Blarney is on the outskirts of Cork, Ireland’s second largest city. It’s worth stopping here to observe how the city went from being a remote monastic settlement to becoming a vibrant and culturally diverse urban centre. Park your car and stroll along the pedestrian alleys that surround St Patrick’s Street. Cork is a great place to stop for lunch and for more inspiration see our Five Fabulous Reasons to Visit Cork City.
Kinsale & Skibbereen
Kinsale lies on the shores of the Celtic Sea, 18 miles west of Cork. Kinsale’s brightly coloured shop-fronts have been photographed hundreds of times. And the town’s yacht club and marina are a hive of activity during the summer season. At other times of the year, Kinsale regains its traditional fishing village charm.
As you continue driving along the N71 on your circular journey back to Limerick visit the West Cork town of Skibbereen. Skibbereen is thought to mean ‘little boat harbour’ and named after a type of boat called a ‘skiff’. And as the town sits on the banks of the Ilen River it’s easy to imagine these small boats crossing over it.
Although much has changed since the town was founded back in the 1600’s – Skibbereen remains a good representative of rural Ireland. And a perfect place to watch life go by amid the verdant Irish valleys.
Our last stop in this loop around Ireland’s west coast is Tarbert. In Gaelic, ‘tarbert’ is used to refer to places located on a narrow stretch of land. And Ireland’s Tarbert certainly fits the description.
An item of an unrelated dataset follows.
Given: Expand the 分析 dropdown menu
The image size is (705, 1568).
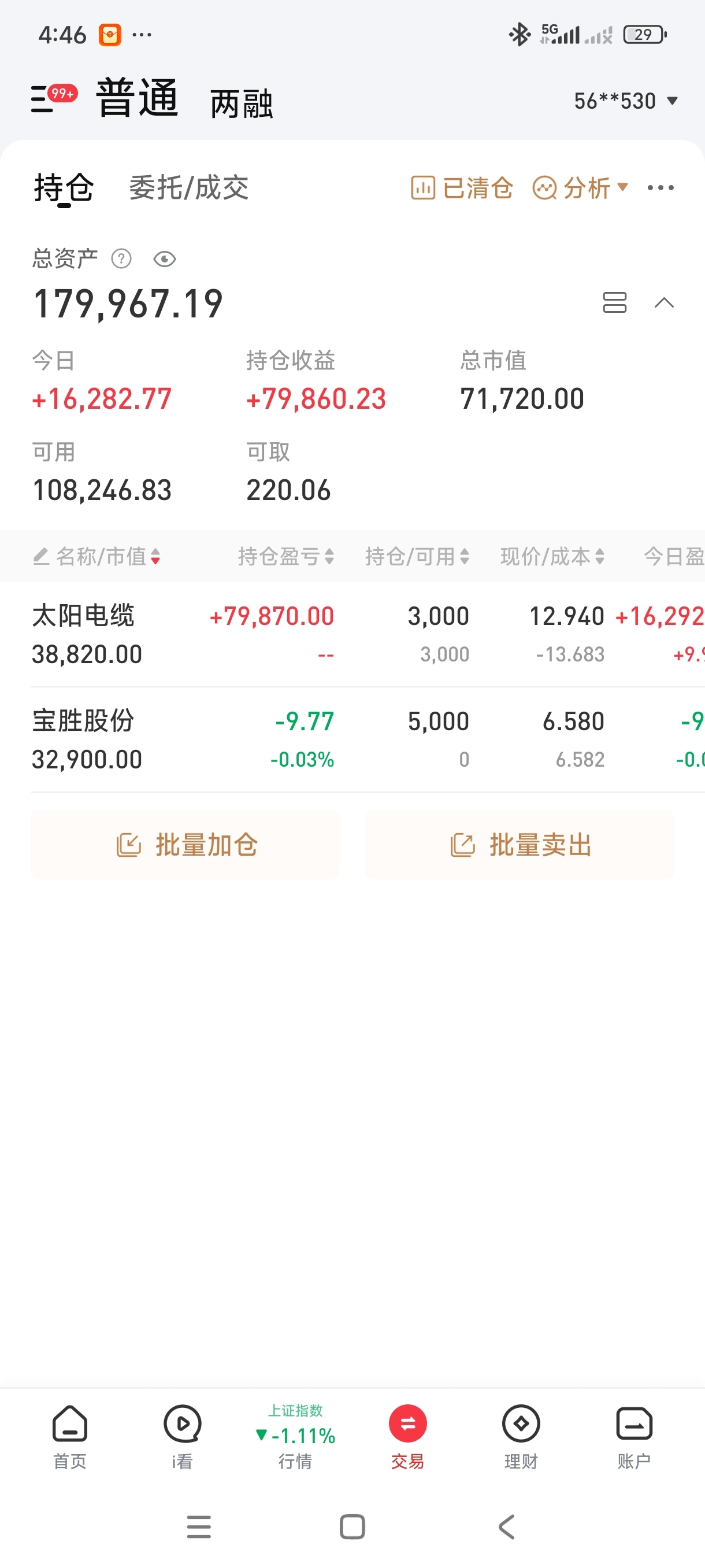Looking at the screenshot, I should click(x=580, y=187).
Once you leave the beautiful Killarney National Park behind – take the N69 to reach this small harbour town. Bordered by woodlands and by the calm waters of the Shannon estuary, Tarbert’s picturesque setting provides the ideal backdrop for the last stage of this road trip.
Ferry boats shuttle travellers and their cars between Tarbert and Killimer in Co. Clare. From here you can easily reach Limerick after a pleasant and scenic boat ride. With Limerick City a little over one hour away by car.